Ecoutez le Dr Bruno Spire, président d’AIDES : « L’essai Ipergay nous a permis d’avoir une offre globale de santé sexuelle absolument remarquable. »

 

Après 13 mois de suivi, les résultats sont probants. Alors que 70 % des participants n’utilisaient pas de préservatif lors d’une pénétration anale, 16 contaminations par le VIH ont été notifiées. 14 dans le groupe placebo, deux dans celui du Truvada. Ces dernières « n’ont été contaminées qu’après un an et demi, et elles avaient interrompu leur PrEP. Elles ne prenaient plus de médicament, et n’avaient plus de trace du médicament dans le sang », précise Jean-Michel Molina.

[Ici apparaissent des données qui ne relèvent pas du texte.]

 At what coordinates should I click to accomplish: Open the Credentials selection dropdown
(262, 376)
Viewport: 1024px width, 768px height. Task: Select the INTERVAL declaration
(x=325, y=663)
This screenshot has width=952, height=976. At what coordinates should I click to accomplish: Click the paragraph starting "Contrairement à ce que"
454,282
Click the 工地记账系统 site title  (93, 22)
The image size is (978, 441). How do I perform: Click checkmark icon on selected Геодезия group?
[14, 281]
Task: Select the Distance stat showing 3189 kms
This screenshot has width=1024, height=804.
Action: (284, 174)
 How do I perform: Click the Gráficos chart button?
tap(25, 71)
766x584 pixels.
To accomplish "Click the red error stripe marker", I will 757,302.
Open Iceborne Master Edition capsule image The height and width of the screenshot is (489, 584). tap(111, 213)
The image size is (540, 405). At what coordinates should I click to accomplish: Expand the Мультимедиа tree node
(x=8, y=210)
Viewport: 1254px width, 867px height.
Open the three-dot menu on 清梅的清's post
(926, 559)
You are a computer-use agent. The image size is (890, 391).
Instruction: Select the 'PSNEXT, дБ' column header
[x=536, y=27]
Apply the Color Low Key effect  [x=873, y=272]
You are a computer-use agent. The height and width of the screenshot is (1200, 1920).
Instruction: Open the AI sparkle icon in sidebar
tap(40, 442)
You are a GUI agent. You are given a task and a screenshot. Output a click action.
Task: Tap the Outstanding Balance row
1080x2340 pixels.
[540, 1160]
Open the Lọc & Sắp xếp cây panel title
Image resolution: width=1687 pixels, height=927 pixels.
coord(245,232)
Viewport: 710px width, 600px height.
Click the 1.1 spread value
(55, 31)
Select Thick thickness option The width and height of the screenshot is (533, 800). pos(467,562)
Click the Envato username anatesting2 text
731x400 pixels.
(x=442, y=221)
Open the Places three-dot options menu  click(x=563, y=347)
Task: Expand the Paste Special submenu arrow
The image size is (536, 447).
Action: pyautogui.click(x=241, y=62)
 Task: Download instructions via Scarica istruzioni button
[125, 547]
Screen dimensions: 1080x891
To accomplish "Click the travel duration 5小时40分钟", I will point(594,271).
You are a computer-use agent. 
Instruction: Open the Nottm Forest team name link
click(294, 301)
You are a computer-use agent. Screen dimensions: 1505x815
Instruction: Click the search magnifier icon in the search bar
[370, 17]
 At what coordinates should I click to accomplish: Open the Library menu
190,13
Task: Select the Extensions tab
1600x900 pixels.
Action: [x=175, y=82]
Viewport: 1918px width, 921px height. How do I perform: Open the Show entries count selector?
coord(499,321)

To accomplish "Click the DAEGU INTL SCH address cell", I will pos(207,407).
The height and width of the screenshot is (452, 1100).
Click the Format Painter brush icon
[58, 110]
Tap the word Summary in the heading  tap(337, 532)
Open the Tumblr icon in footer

Le risque relatif est donc réduit de 86 %, et on ne note aucun changement du recours au préservatif.

 

Ecoutez le Pr Jean-François Delfraissy, directeur de l’ANRS : « L’idée initiale était que cela favorisait l’adhésion au traitement, ce qui semble être le cas. »

 

« Les participants ont la PrEP en main »

Depuis 2012, les Etats-Unis autorisent le Truvada en prévention d’une infection par le VIH pour les personnes à risque (travailleurs du sexe, couples sérodiscordants, HSH). Il s’agit d’une PrEP en continu : le patient doit prendre un comprimé par jour.
La PrEP à la demande, testée dans l’essai Ipergay, s’avère supérieure pour plusieurs raisons. La réduction du risque est doublée dans le groupe français. Elle réduit aussi le nombre de comprimés consommés par mois. Au lieu de 30 comprimés chaque mois, 16 ont été consommés en moyenne. « L'important, c'est que les participants ont la PrEP en main et décident en fonction de leur type d’activité sexuelle, du type de partenaire. Ils peuvent faire le choix du préservatif, de la PrEP, des deux ou d’aucun », insiste le Pr Molina. Cette plus grande souplesse permet d’améliorer l’observance des participants. Les chiffres le confirment : 88 % des volontaires sont allés jusqu’au bout de l’essai.

 

Un dossier évalué depuis 2013

La France traîne encore la patte dans l'autorisation du Truvada en prévention. Certaines associations ont notamment craint que la PrEP n'encourage l'abandon du préservatif. L'essai Ipergay démontre que ce n'est pas le cas. En réalité, cette approche permet de protéger des publics qui n'auraient, de toute façon, pas utilisé de préservatif.

Le Conseil National du SIDA (CNS) a finalement émis un avis favorable en 2012, après avoir été saisi par la Direction générale de la Santé (DGS). Le milieu associatif, AIDES en première ligne, a formulé une demande de Recommandation Temporaire d’Utilisation (RTU) (2) auprès de l’Agence nationale du médicament (ANSM), en octobre 2013. Gilead France, qui fabrique le médicament, s’est chargé de constituer le dossier.

 

Ecoutez Michel Joly, président de Gilead France : « L’évaluation scientifique a redémarré. L’ANSM consulte toutes les parties pour voir comment pourrait être mise en place la PrEP. »

 

Le 26 janvier dernier, l’ANSM s’est réunie pour évoquer les populations cibles de la PrEP à la demande. D’autres questions se posent, notamment celle du remboursement. La boîte de 30 comprimés revient en effet à 400-500 euros. Pour Michel Joly, la prise en charge par l’Assurance maladie semble inévitable.

 

Ecoutez Michel Joly : « Si on veut une égalité d’accès aux soins, il faut que la prise en charge de la PrEP soit faite par la collectivité. »

 

« L’ANSM sait qu’il y aura une demande très forte de la part du milieu associatif et médical », souligne Jean-Michel Molina. « Elle a d’ailleurs prévu une réunion début mars. Je pense que les choses vont avancer assez vite de ce côté-là. » Jean-François Delfraissy va même plus loin : « On est dans un agenda de l’été ou de la rentrée 2015 », avance-t-il.

 

(1) Agence nationale de recherches sur le sida et les hépatites virales.
(2) Recommandation Temporaire d'Utilisation (RTU) : Ce dispositif permet d'encadrer, sur une durée maximale de trois ans, une prescription qui n'est pas conforme à l'autorisation de mise sur le marché (AMM). L'ANSM peut délivrer ce sésame, sur demande de médecins ou d'associations, à condition qu'aucune autre solution thérapeutique n'existe. Le rapport bénéfice-risque doit également être favorable. Pour des raisons de sécurité, les laboratoires sont chargés de suivre les patients bénéficiant d'un traitement dans le cadre d'une RTU.